Developers / Architects / Data

Streamlining Salesforce Data Migration Using Python ETL Within Google Colab

By Bassem Marji

In today’s data-driven business landscape, organizations frequently need to migrate data between Salesforce instances, whether moving from sandbox to production environments, consolidating multiple orgs, or performing data synchronization tasks.

Manual data migration processes are not only time-consuming but also prone to human error and difficult to scale. 

This article explores a practical, automated approach to Salesforce data migration using Python’s ETL (Extract, Transform, Load) capabilities within Google Colab, leveraging the simple-salesforce Python library.

The ETL process demonstrated here provides a systematic framework for extracting data from a source Salesforce instance, transforming it according to business requirements, and loading it into a destination instance with comprehensive error handling and logging capabilities.

Getting Started With Google Colab

Creating a Google Colab Account

Google Colab is a cloud-based platform for running Python code without any local setup.
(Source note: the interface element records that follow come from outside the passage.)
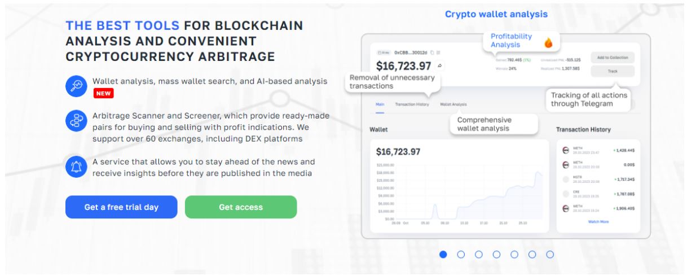Select the active first carousel dot
687x276 pixels.
pos(443,255)
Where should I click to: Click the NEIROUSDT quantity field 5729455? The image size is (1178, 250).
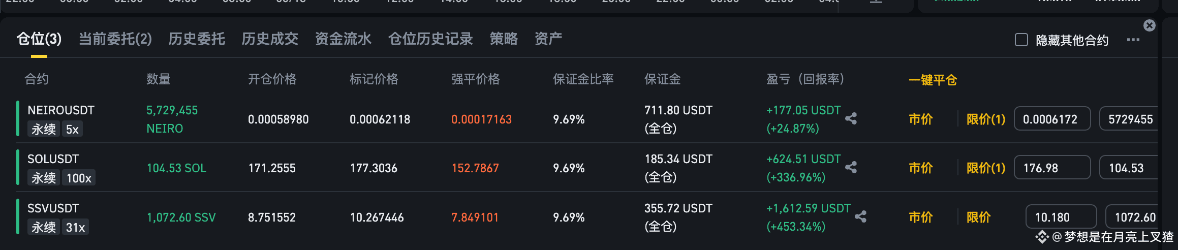tap(1129, 119)
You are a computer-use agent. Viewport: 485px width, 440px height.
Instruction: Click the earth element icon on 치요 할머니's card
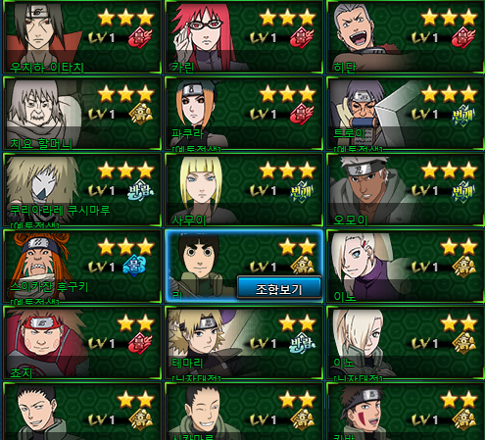coord(141,114)
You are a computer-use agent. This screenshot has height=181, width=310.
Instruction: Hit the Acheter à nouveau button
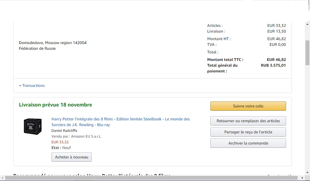71,157
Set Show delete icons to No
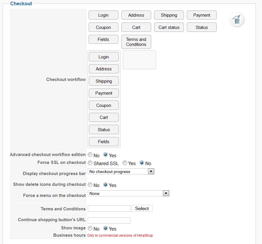The image size is (262, 244). (x=90, y=185)
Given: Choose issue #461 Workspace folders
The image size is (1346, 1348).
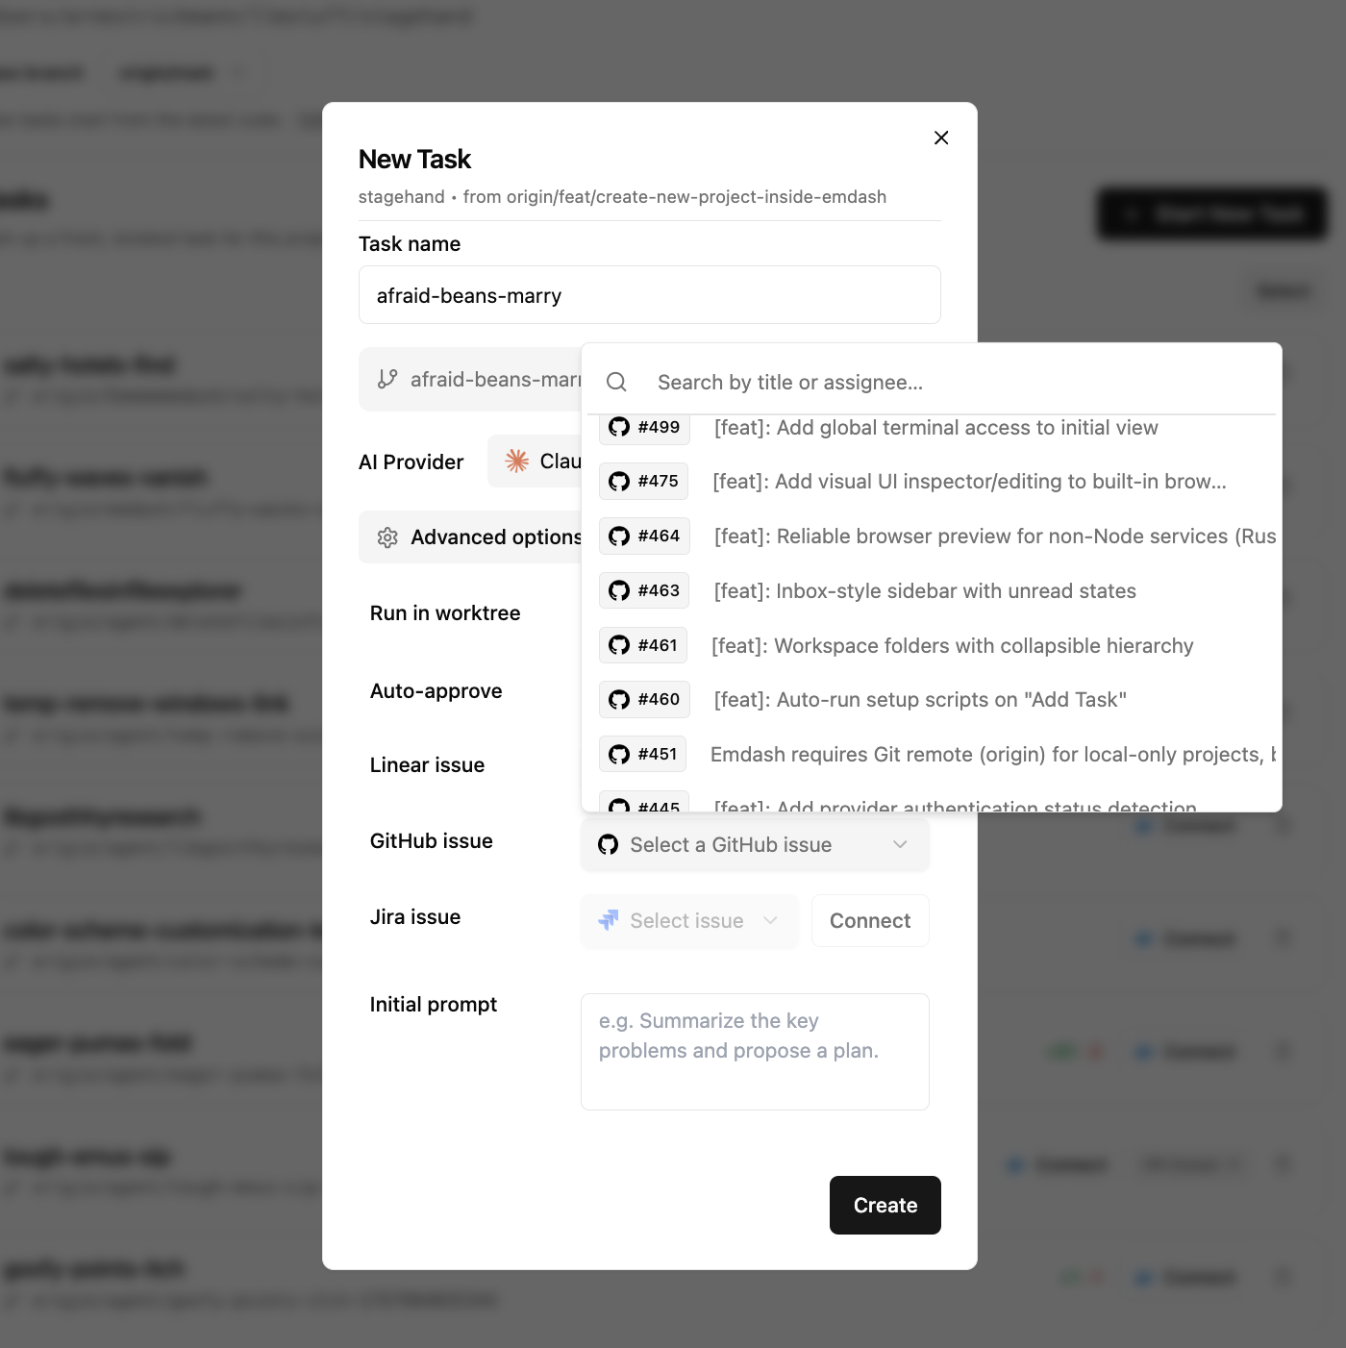Looking at the screenshot, I should pos(950,646).
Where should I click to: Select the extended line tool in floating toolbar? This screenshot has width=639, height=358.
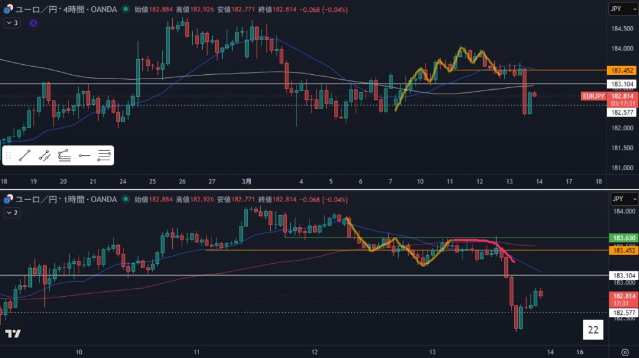click(44, 156)
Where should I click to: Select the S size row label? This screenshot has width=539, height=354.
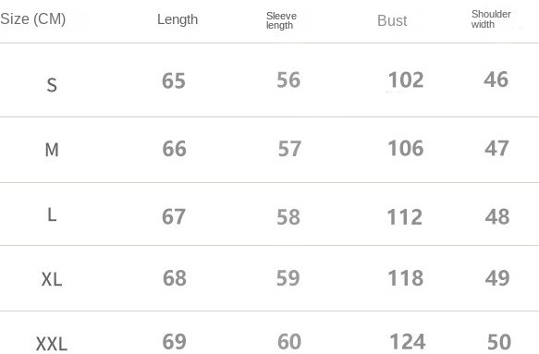pyautogui.click(x=52, y=85)
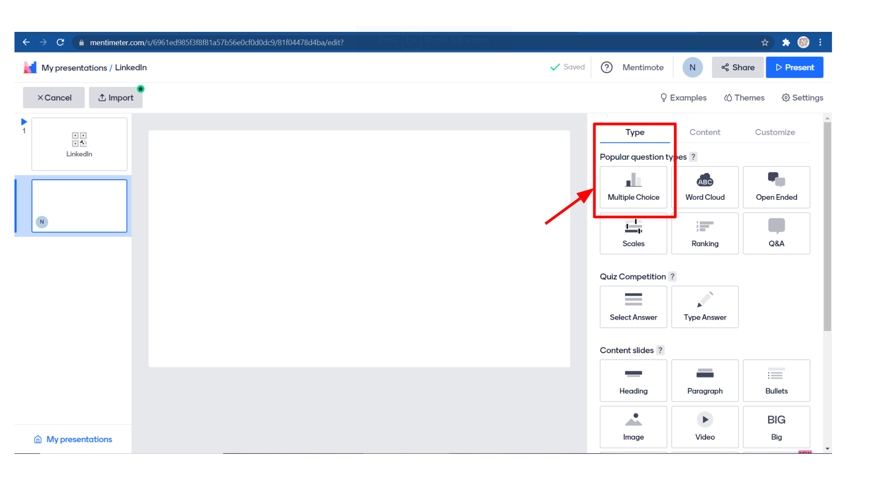Click the help question mark icon

coord(606,67)
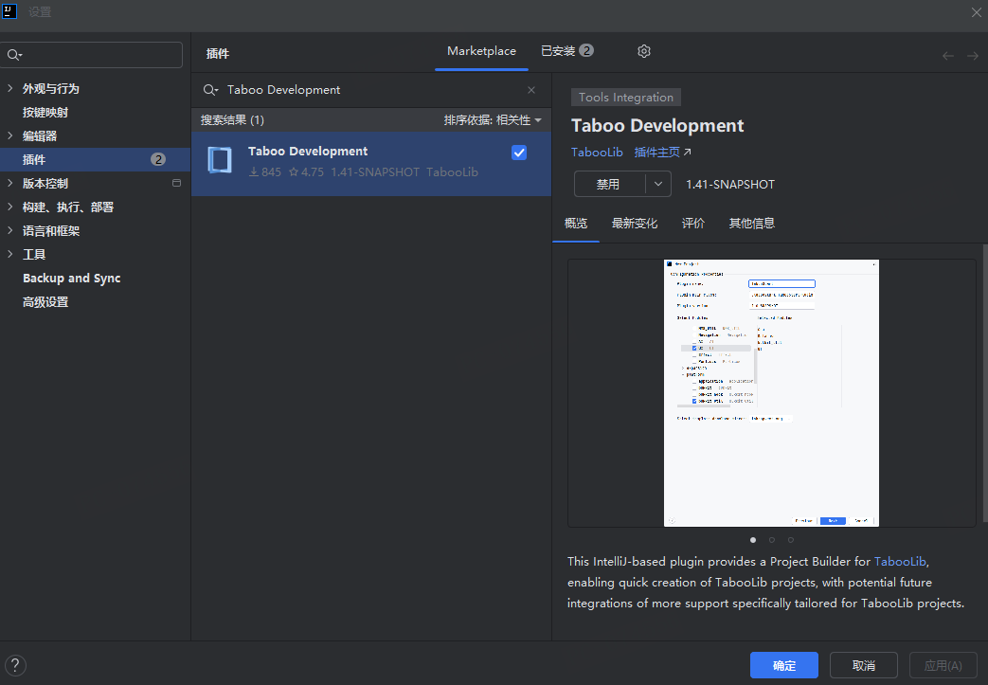This screenshot has height=685, width=988.
Task: Click the help question mark icon
Action: coord(15,665)
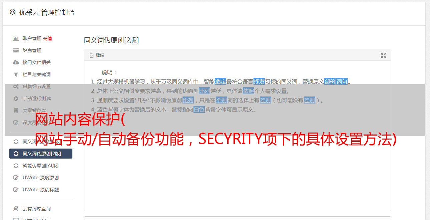
Task: Click inside the editor's blank text area
Action: 237,174
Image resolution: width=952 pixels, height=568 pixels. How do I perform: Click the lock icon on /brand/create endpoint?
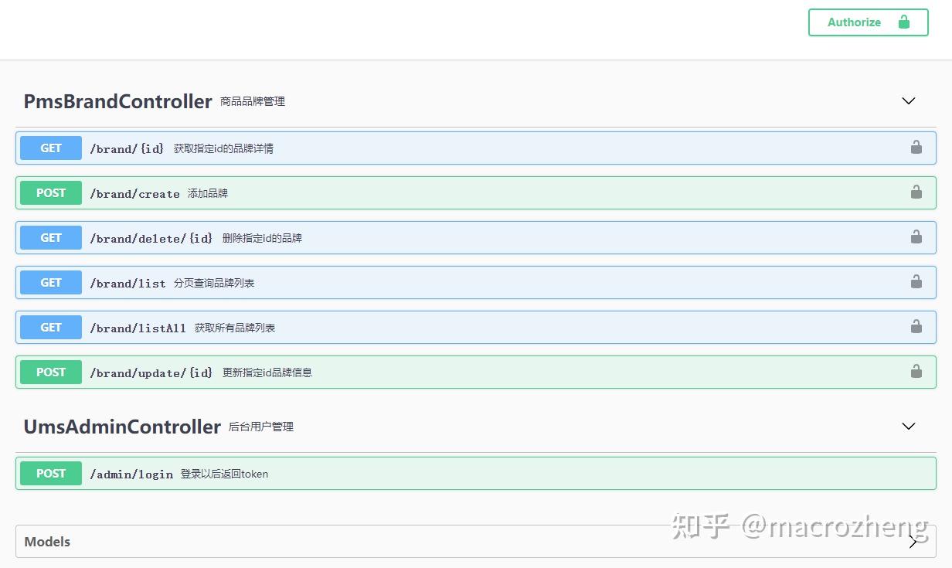(916, 192)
It provides a free Jupyter notebook environment accessible with just a Google account, making it ideal for data workflows such as ETL. To get started:

  1. Navigate to colab.research.google.com in your web browser.
  2. Sign in with your Google account credentials.
  3. If you don’t have a Google account, create one at accounts.google.com.
  4. Once signed in, you’ll have access to the Colab interface.

Creating a New Notebook

Creating a new notebook in Colab is straightforward:

  1. From the Colab homepage, click File > New notebook in Drive. This opens a blank Jupyter Notebook .ipynb file where you can add code cells, markdown for documentation, and execute Python scripts interactively.
  2. The notebook opens with a default untitled name – rename it by clicking on the title.
  3. Notebooks are automatically saved to your Google Drive in a “Colab Notebooks” folder.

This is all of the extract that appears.